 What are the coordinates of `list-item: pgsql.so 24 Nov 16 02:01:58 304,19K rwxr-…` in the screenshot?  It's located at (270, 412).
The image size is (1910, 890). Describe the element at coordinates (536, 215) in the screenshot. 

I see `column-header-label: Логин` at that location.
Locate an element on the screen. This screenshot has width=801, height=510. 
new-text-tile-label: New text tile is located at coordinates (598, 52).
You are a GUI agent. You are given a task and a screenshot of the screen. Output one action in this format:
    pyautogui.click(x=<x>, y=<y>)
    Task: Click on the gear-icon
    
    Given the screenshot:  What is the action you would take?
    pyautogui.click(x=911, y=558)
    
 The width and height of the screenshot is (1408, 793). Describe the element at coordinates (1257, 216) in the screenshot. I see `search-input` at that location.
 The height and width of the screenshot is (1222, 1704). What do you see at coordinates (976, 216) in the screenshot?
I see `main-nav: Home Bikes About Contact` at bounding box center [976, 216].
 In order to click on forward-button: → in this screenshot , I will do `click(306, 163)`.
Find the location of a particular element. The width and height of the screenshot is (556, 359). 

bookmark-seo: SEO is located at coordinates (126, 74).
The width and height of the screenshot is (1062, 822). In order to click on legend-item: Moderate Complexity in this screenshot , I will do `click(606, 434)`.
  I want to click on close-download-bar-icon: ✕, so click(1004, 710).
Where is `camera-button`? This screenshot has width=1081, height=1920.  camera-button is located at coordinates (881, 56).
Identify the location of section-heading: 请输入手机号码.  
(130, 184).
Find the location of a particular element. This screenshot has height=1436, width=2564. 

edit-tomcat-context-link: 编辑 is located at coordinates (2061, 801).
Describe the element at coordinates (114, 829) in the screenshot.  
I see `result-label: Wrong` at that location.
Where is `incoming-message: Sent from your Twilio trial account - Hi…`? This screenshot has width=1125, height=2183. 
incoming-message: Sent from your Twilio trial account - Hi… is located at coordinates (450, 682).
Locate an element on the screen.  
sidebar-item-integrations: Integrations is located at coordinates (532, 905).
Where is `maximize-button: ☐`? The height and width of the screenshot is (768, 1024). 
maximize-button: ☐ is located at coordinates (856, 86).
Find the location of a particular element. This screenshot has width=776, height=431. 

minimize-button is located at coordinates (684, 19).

**Task brief**
Rewrite the items as a two-column CSV with the columns "prompt" and "response", one row per item. Start at the line that contains "coordinates (881, 56).", end with the last item, put each field in quotes, and replace line breaks with spaces.

**Solution**
prompt,response
"Where is `camera-button`? This screenshot has width=1081, height=1920.","camera-button is located at coordinates (881, 56)."
"Identify the location of section-heading: 请输入手机号码.","(130, 184)."
"Find the location of a particular element. This screenshot has height=1436, width=2564.","edit-tomcat-context-link: 编辑 is located at coordinates (2061, 801)."
"Describe the element at coordinates (114, 829) in the screenshot.","I see `result-label: Wrong` at that location."
"Where is `incoming-message: Sent from your Twilio trial account - Hi…`? This screenshot has width=1125, height=2183.","incoming-message: Sent from your Twilio trial account - Hi… is located at coordinates (450, 682)."
"Locate an element on the screen.","sidebar-item-integrations: Integrations is located at coordinates (532, 905)."
"Where is `maximize-button: ☐`? The height and width of the screenshot is (768, 1024).","maximize-button: ☐ is located at coordinates (856, 86)."
"Find the location of a particular element. This screenshot has width=776, height=431.","minimize-button is located at coordinates (684, 19)."